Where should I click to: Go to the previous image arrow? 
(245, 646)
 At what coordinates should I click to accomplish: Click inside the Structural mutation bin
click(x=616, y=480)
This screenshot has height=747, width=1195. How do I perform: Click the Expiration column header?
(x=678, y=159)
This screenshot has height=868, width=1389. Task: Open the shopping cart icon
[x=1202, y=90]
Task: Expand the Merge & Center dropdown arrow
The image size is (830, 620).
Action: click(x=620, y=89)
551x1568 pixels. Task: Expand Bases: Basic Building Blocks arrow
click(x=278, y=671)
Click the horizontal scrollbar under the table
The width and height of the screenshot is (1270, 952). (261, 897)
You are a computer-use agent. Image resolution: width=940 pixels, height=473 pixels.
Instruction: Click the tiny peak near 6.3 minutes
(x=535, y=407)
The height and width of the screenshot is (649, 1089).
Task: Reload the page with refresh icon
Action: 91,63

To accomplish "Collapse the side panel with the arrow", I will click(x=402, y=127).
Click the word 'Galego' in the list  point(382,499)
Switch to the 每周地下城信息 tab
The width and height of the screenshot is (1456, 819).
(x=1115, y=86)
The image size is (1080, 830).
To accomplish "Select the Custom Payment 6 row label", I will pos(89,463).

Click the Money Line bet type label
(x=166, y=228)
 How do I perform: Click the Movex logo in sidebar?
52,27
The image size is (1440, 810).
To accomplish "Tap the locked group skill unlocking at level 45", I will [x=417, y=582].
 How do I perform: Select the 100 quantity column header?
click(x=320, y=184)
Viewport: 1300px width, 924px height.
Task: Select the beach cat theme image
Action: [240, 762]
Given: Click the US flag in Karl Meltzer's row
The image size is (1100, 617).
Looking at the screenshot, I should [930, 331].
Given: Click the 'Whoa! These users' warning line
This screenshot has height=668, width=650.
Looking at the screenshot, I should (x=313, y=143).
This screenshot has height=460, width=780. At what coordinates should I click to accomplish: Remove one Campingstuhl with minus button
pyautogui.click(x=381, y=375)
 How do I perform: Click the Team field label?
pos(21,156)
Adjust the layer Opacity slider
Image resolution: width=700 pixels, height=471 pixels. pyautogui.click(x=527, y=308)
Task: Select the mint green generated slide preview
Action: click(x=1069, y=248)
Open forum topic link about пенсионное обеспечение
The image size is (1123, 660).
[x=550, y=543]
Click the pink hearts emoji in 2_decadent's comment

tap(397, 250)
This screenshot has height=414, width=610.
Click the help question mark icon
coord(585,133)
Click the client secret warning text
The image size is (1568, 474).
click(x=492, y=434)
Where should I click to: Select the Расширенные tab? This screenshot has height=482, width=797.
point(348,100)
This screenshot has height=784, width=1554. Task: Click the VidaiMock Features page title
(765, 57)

----

## Work request
Filter the entries above and keep only the lines with the word "warning".

## Solution
Given: Click the 'Whoa! These users' warning line
Click the client secret warning text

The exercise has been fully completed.